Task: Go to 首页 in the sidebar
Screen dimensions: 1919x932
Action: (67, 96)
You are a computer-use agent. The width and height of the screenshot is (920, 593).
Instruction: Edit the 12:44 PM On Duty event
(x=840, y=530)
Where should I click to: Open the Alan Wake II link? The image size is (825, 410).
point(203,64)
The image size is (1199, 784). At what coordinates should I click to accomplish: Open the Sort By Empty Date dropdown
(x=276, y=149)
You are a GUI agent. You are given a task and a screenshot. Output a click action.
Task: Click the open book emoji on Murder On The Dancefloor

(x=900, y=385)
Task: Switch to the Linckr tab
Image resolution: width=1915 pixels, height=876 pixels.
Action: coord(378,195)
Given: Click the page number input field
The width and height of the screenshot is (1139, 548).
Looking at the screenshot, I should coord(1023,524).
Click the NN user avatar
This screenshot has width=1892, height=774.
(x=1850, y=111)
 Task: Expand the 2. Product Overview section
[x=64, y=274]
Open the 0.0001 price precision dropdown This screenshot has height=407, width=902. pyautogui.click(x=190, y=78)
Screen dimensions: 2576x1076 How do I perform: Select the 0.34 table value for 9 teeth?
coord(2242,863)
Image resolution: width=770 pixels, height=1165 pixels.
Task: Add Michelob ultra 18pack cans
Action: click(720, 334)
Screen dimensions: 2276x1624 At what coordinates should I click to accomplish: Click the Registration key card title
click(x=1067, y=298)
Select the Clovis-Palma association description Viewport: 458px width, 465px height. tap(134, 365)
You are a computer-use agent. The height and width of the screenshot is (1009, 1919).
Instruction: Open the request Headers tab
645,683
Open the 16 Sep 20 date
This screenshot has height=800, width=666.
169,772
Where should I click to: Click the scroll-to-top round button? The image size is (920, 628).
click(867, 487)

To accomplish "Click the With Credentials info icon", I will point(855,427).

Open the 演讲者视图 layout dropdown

**PROBLEM REQUIREMENTS**
Retype the records exactly.

**ANSWER SECTION**
Task: Go to 首页 in the sidebar
Screen dimensions: 1919x932
Action: (67, 96)
You are a computer-use agent. The width and height of the screenshot is (920, 593).
Instruction: Edit the 12:44 PM On Duty event
(x=840, y=530)
Where should I click to: Open the Alan Wake II link? The image size is (825, 410).
point(203,64)
The image size is (1199, 784). At what coordinates should I click to accomplish: Open the Sort By Empty Date dropdown
(x=276, y=149)
You are a GUI agent. You are given a task and a screenshot. Output a click action.
Task: Click the open book emoji on Murder On The Dancefloor

(x=900, y=385)
Task: Switch to the Linckr tab
Image resolution: width=1915 pixels, height=876 pixels.
Action: coord(378,195)
Given: Click the page number input field
The width and height of the screenshot is (1139, 548).
Looking at the screenshot, I should coord(1023,524).
Click the NN user avatar
This screenshot has width=1892, height=774.
(x=1850, y=111)
 Task: Expand the 2. Product Overview section
[x=64, y=274]
Open the 0.0001 price precision dropdown This screenshot has height=407, width=902. pyautogui.click(x=190, y=78)
Screen dimensions: 2576x1076 How do I perform: Select the 0.34 table value for 9 teeth?
coord(2242,863)
Image resolution: width=770 pixels, height=1165 pixels.
Task: Add Michelob ultra 18pack cans
Action: click(720, 334)
Screen dimensions: 2276x1624 At what coordinates should I click to accomplish: Click the Registration key card title
click(x=1067, y=298)
Select the Clovis-Palma association description Viewport: 458px width, 465px height. tap(134, 365)
You are a computer-use agent. The height and width of the screenshot is (1009, 1919).
Instruction: Open the request Headers tab
645,683
Open the 16 Sep 20 date
This screenshot has height=800, width=666.
169,772
Where should I click to: Click the scroll-to-top round button? The image size is (920, 628).
click(867, 487)

To accomplish "Click the With Credentials info icon", I will point(855,427).

Open the 演讲者视图 layout dropdown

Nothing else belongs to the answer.